How CUDA Streams Work

Question

How CUDA Streams Work

I have many doubts about how threads are formed and executed.

First, the documentation describes GPU threads as light threads. Suppose I want to multiply two matrices 100*100. This would require streams 100*100if each element were calculated by a different stream. However, the specifications of my GPU (NVIDIA GT 640M LE) show two SMs, each of which can only support 2048 threads. How can I calculate the rest of the elements parallel to y, given that my GPU cannot support so many threads.

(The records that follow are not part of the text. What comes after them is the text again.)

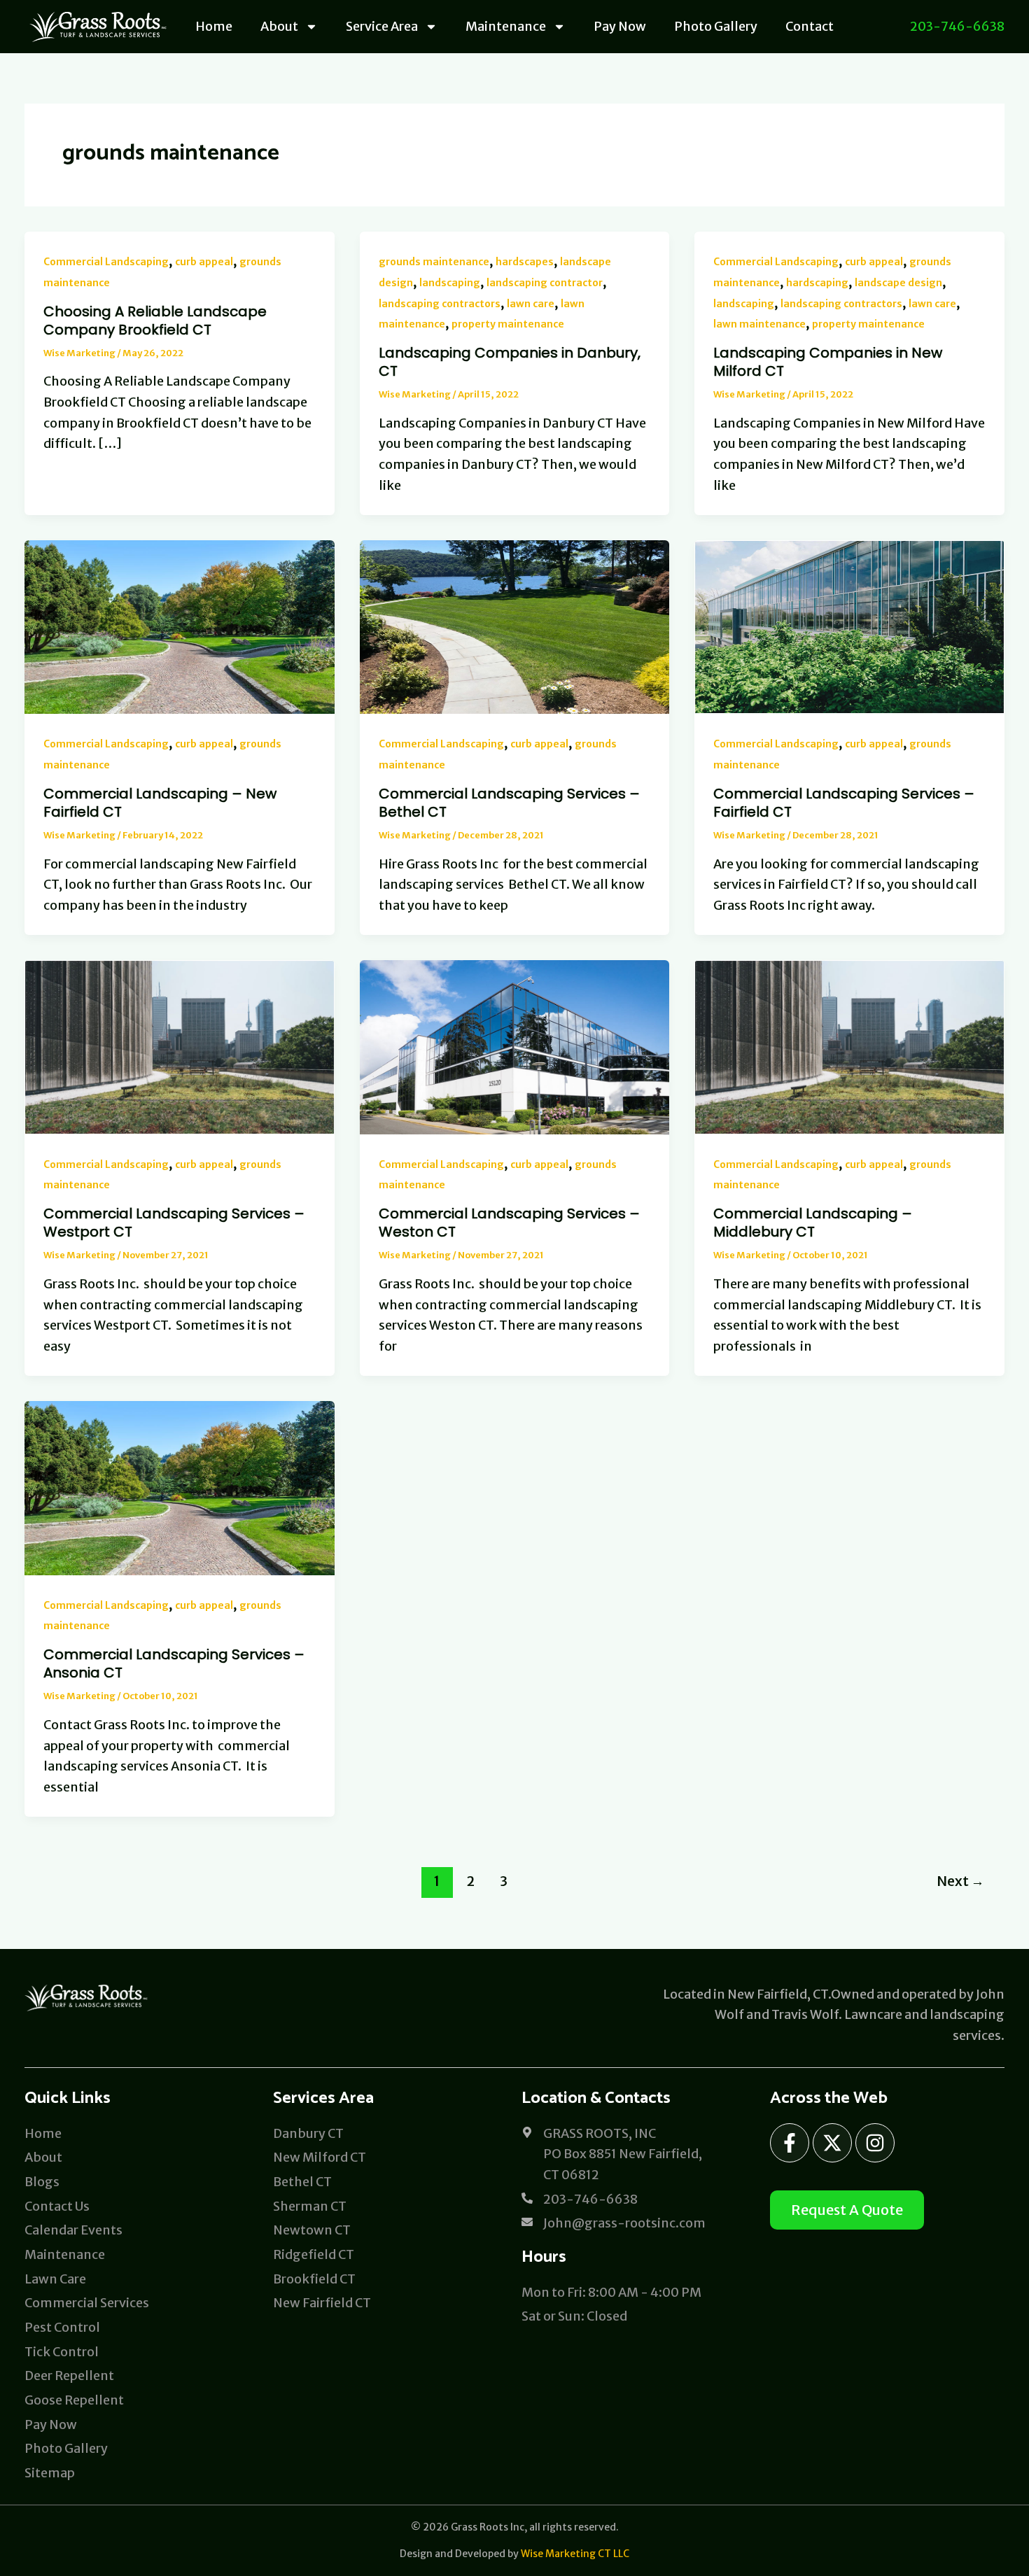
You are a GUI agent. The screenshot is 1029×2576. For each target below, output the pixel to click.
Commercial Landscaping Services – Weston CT (509, 1222)
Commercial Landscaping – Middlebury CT (812, 1222)
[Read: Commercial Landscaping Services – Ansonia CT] (179, 1487)
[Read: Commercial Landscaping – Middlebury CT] (849, 1046)
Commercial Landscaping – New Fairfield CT (159, 803)
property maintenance (507, 324)
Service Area (382, 26)
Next (960, 1881)
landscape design (898, 282)
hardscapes (525, 261)
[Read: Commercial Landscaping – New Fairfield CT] (179, 626)
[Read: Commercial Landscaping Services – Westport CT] (179, 1046)
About (279, 26)
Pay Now (620, 26)
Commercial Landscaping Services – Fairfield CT (843, 803)
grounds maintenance (434, 261)
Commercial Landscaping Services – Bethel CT (509, 803)
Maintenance (505, 26)
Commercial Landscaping (106, 261)
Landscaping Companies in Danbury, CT (509, 362)
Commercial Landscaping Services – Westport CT (173, 1222)
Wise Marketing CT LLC (575, 2553)
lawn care (530, 303)
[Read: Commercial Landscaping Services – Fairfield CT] (849, 626)
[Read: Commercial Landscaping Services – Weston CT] (515, 1046)
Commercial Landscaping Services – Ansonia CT (173, 1663)
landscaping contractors (439, 303)
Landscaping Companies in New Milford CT (827, 362)
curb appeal (204, 261)
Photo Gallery (715, 26)
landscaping (449, 282)
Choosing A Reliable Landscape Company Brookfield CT (155, 320)
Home (213, 26)
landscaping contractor (544, 282)
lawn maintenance (759, 324)
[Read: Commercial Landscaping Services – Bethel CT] (515, 626)
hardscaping (817, 282)
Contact (809, 26)
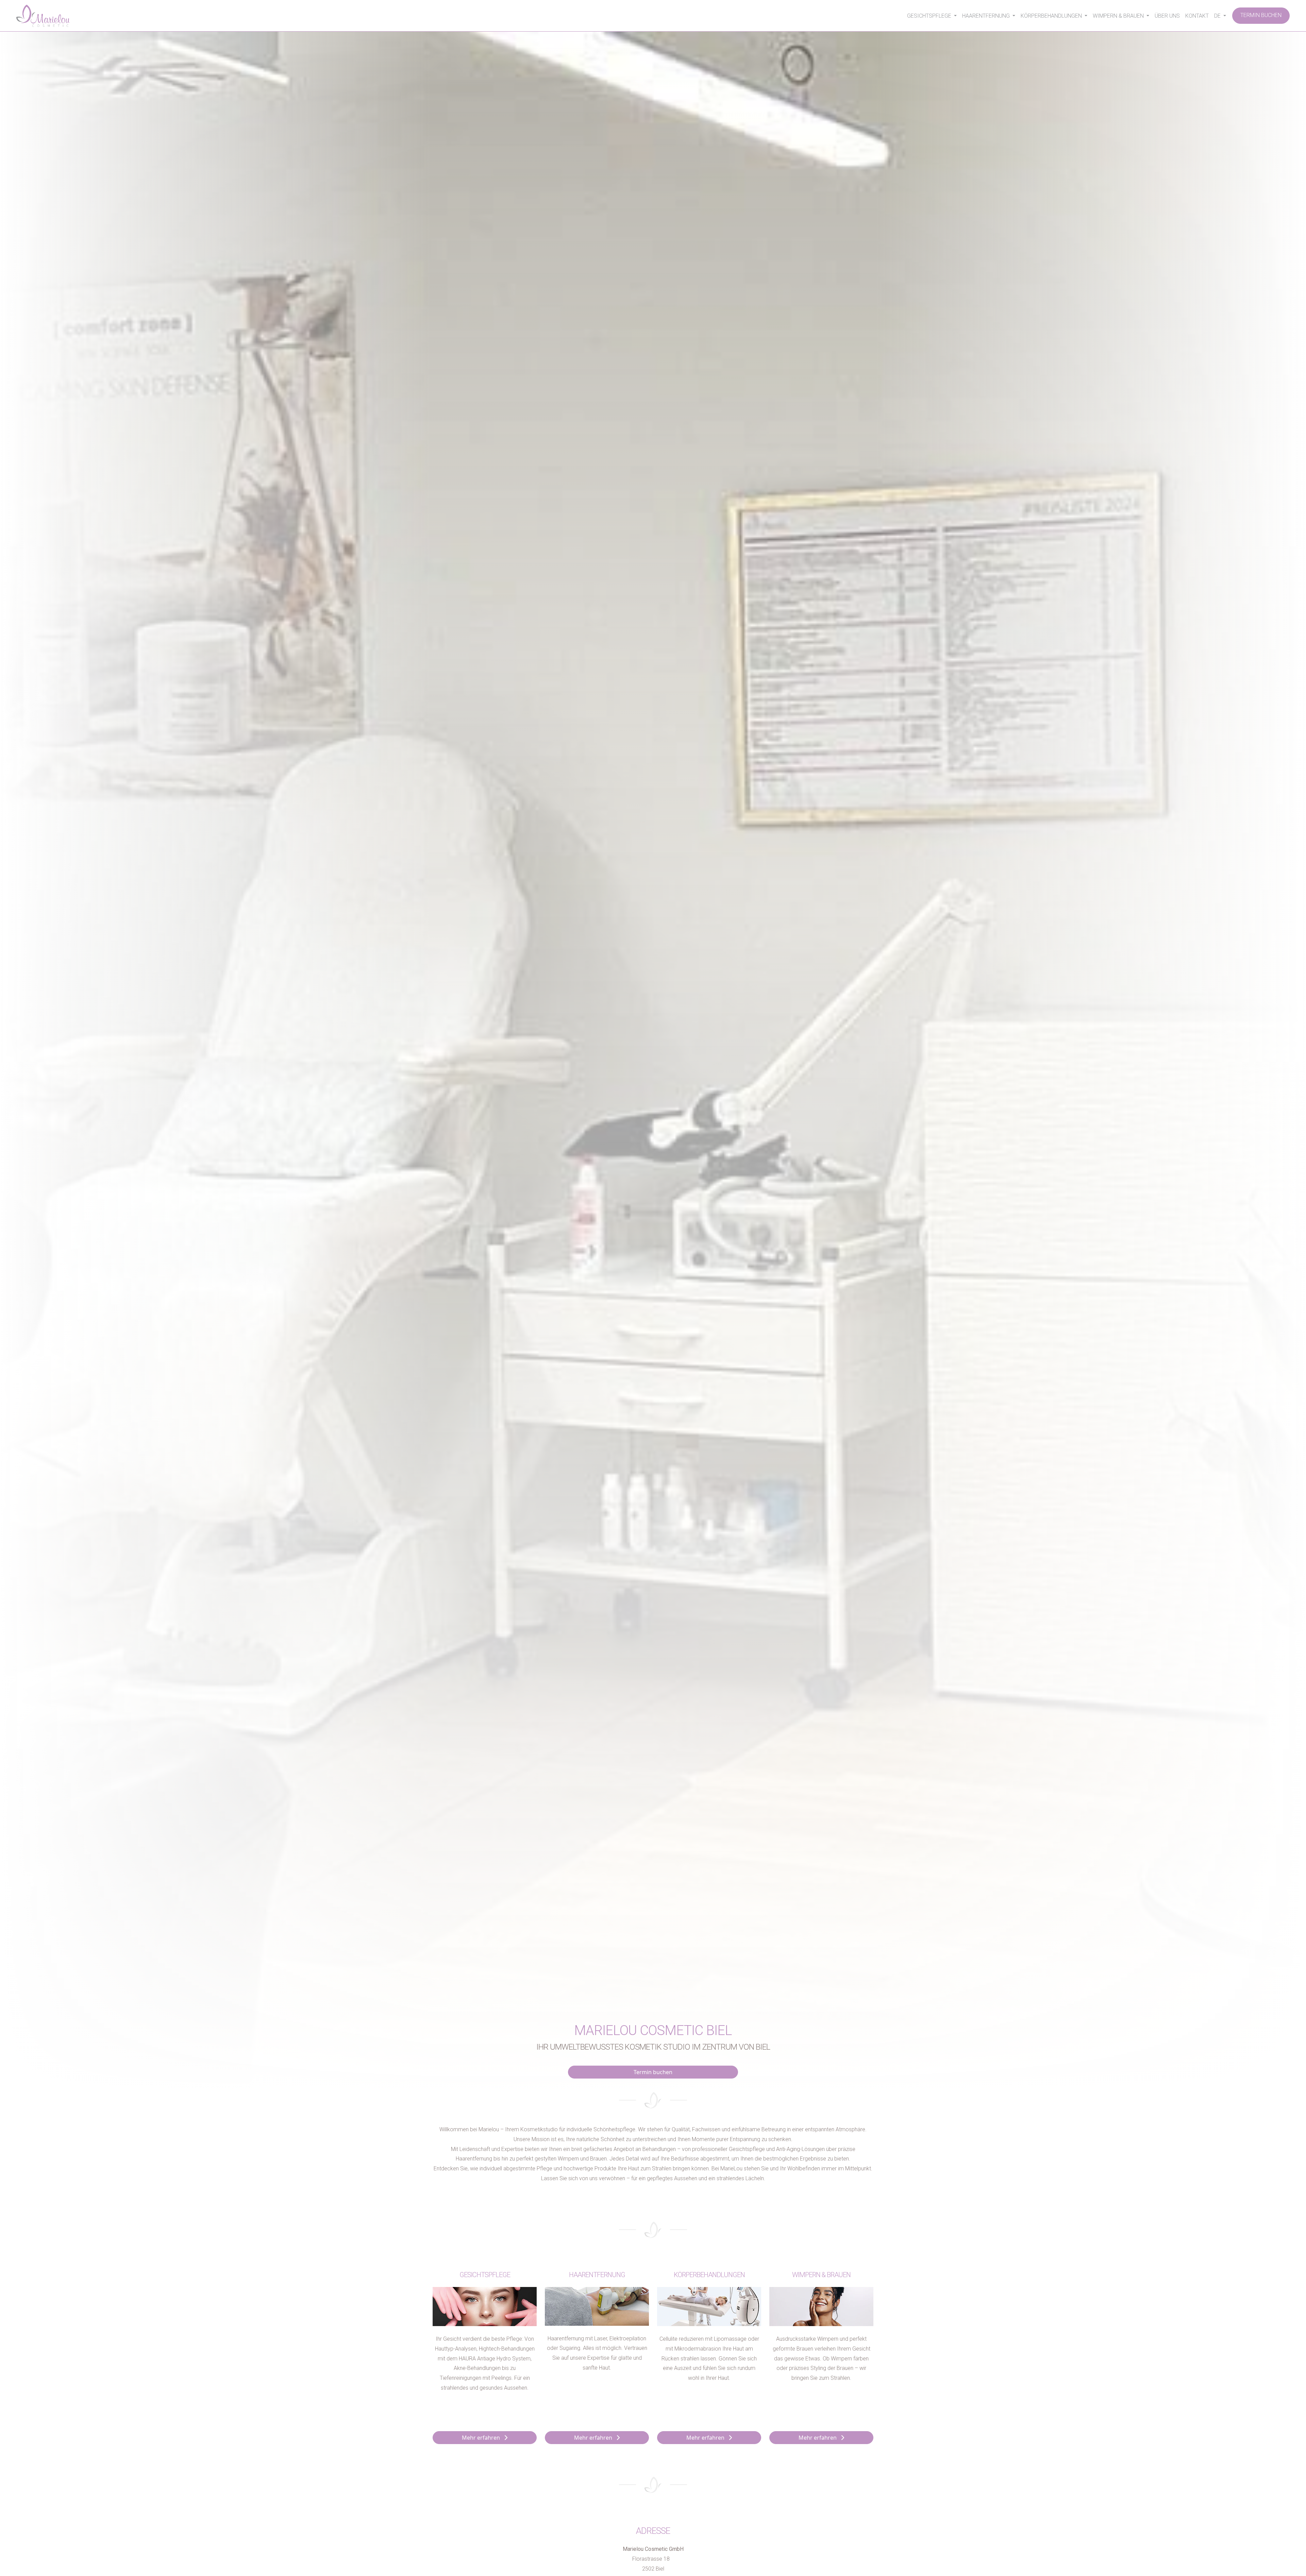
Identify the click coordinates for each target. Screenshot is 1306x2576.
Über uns (1167, 16)
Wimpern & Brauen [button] (1119, 16)
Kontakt (1197, 16)
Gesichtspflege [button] (930, 16)
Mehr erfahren (483, 2437)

Also consider the basic vector add code. Suppose I call a kernel with 1 block and 64 threads to add two arrays of 100 elements each as follows:

    __global__ void add(int* a,int* b,int* c)
    {
        int i = threadIdx.x;
        for(i<100)
        {
            c[i] = a[i] + b[i];
        {    
     }

Since only 64 threads were initialized, I assume that 64 elements are added in parallel.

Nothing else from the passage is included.